The Embassy of Israel in Rwanda on April 22, joined the world to celebrate the annual International Mother Earth Day.
This year’s Mother Earth Day is celebrated under the theme “Restore Our Earth”.
The event was held in Huye District where the Ambassador of Israel in Rwanda, Dr. Ron Adam, visited the Center of Excellence in Biodiversity and Natural Resource Management.
The Center is in the National Herbarium of Rwanda in University of Rwanda (UR), and accommodates 17,000 species of plants.
The Ambassador was joined by the Director-General of Rwanda Environment and Management Authority (REMA), Juliet Kabera, officials from Rwanda Development Board (RDB) and University of Rwanda, and graduates from the university.
On the occasion, they launched a workshop to increase the capacity of young Rwandans to collect and identify plants hence contribute to the development of the National Herbarium of Rwanda and the country’s documentation of its rich botanical heritage.
In total, 30 individuals including MSc students, recent BSc graduates were trained. The workshop was financed by the Israel Embassy in Rwanda.
According to Ambassador Adam, preserving biodiversity should be prioritized.
He said: “One of the key areas of concern is the preservation of biodiversity and of the biological ecosystem on Earth. Humanity needs to preserve biodiversity which became more challenging in the current age of climate change and global warming.”
“The embassy attaches great importance to the preservation of parks and nature in Rwanda,” He added.
Israel has dealt with the conservation of its nature since its inception by declaring more than one-third of its land under preservation. There are more than 150 national parks in Israel.
Meanwhile, Rwanda is also committed to preserving the environment, as explained by Kabera.
“The Green Growth and Climate Resilience strategy of 2011 as well as its updates NDCs of 2020 are examples of strategic documents that highlight priority interventions which Rwanda embarked on to mitigate and adapt to climate change,” she noted.

Explore the material:
1) In the article on the Israeli embassy's Mother Earth Day event in Huye, how many people did the workshop train?
2) Carry on the article about the Israeli embassy's Mother Earth Day event in Huye from its final sentence.

Supplied material:
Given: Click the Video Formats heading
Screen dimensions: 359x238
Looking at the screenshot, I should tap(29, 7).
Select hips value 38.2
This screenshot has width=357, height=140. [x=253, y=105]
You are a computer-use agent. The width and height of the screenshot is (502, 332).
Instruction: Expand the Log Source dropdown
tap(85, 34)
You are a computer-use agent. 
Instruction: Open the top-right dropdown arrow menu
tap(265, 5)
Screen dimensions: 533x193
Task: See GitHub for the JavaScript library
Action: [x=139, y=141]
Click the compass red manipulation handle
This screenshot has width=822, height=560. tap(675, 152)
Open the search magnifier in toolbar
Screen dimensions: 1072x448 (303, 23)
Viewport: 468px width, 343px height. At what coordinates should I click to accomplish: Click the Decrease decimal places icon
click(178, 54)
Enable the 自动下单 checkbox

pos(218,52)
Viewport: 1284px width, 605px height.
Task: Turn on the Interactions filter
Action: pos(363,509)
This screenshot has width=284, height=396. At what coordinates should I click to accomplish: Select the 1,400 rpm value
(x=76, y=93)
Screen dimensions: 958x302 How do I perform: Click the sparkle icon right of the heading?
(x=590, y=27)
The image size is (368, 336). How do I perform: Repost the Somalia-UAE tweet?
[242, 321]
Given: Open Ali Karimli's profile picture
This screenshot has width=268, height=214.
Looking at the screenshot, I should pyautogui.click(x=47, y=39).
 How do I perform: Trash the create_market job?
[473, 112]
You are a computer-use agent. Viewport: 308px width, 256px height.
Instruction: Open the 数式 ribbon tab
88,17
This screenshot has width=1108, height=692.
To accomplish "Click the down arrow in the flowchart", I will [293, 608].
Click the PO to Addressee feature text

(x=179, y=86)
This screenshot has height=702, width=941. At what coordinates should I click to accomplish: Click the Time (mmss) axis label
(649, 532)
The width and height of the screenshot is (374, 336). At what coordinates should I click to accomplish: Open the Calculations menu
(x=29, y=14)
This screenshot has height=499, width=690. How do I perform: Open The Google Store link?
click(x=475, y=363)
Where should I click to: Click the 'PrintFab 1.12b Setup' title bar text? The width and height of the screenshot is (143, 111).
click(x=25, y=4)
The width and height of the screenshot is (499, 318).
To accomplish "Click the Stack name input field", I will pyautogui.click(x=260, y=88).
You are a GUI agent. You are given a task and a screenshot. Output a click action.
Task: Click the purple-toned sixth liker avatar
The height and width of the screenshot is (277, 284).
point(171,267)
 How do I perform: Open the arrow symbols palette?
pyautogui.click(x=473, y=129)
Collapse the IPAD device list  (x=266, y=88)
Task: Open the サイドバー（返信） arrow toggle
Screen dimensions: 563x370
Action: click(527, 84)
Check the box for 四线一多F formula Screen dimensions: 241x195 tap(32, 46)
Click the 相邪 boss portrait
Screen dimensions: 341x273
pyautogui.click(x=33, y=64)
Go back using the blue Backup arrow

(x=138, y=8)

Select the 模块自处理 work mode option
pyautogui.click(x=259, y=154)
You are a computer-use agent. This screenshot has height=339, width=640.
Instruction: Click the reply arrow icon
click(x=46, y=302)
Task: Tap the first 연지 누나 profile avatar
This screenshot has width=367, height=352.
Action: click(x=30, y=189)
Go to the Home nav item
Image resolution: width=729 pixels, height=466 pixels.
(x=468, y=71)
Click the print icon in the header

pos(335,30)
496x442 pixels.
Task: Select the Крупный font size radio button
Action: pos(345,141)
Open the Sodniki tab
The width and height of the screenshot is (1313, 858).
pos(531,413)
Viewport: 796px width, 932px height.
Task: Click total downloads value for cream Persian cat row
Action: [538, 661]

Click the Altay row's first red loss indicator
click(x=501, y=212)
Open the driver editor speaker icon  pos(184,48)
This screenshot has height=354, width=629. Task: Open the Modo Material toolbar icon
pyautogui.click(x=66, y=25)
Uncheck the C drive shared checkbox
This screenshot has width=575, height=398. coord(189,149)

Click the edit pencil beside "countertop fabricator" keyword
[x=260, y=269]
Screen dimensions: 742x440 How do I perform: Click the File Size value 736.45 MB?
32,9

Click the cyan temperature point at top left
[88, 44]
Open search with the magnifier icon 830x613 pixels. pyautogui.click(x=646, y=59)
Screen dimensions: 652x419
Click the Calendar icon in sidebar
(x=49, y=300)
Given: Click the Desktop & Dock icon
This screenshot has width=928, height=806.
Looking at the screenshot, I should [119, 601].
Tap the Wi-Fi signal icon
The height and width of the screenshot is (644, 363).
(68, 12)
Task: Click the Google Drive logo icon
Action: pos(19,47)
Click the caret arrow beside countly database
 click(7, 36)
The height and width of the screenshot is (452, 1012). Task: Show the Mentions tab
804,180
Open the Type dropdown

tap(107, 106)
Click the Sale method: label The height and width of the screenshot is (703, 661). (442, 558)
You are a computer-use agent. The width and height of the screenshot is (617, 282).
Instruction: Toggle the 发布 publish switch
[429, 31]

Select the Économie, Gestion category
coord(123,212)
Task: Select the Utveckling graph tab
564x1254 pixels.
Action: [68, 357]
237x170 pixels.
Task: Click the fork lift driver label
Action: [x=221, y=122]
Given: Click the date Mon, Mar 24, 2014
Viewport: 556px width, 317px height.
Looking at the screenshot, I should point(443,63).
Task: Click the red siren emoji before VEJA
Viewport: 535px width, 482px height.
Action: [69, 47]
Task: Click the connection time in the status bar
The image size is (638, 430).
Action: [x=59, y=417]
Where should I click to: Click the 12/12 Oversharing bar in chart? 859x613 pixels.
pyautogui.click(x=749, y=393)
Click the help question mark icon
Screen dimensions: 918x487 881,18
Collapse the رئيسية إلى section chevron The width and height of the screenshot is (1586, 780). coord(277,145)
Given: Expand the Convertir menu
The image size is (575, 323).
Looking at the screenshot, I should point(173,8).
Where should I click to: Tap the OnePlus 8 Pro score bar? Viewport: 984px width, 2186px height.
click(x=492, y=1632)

Responses for each task:
1) It trained 30 individuals, including MSc students and recent BSc graduates.

2)
She added: “These interventions include but not limited to promoting the use of renewable energy, rainwater storage and efficient use, landscape restoration, and promoting e-mobility.”
Visiting Nyungwe National Park
In a bid to promote research and help graduates to better understand biodiversity, over 20 people composed of UR graduates and their lecturers were facilitated to visit the Nyungwe National Park on Wednesday, April 21.
They collected 30 plant species, which they assert will help them conduct further significant researches.
“I have learned a lot with my students, we discovered a lot of species and collected samples that were not at the National Herbarium of Rwanda. This will help us to monitor the evolution of plant species in relation to climate change,” said Prof. Elias Bizuru, a lecturer of Botany and related courses at UR College of Science and Technology.
Aime Sandrine Uwase, Coordinator of National Herbarium of Rwanda and a graduate in Botany and Conservation at UR, also hailed the visit. “I enjoyed the trail, I got to learn new things. I was able to see with my eyes the plant species we were taught in class. We thank the Israel Embassy in Rwanda for this opportunity given to us.”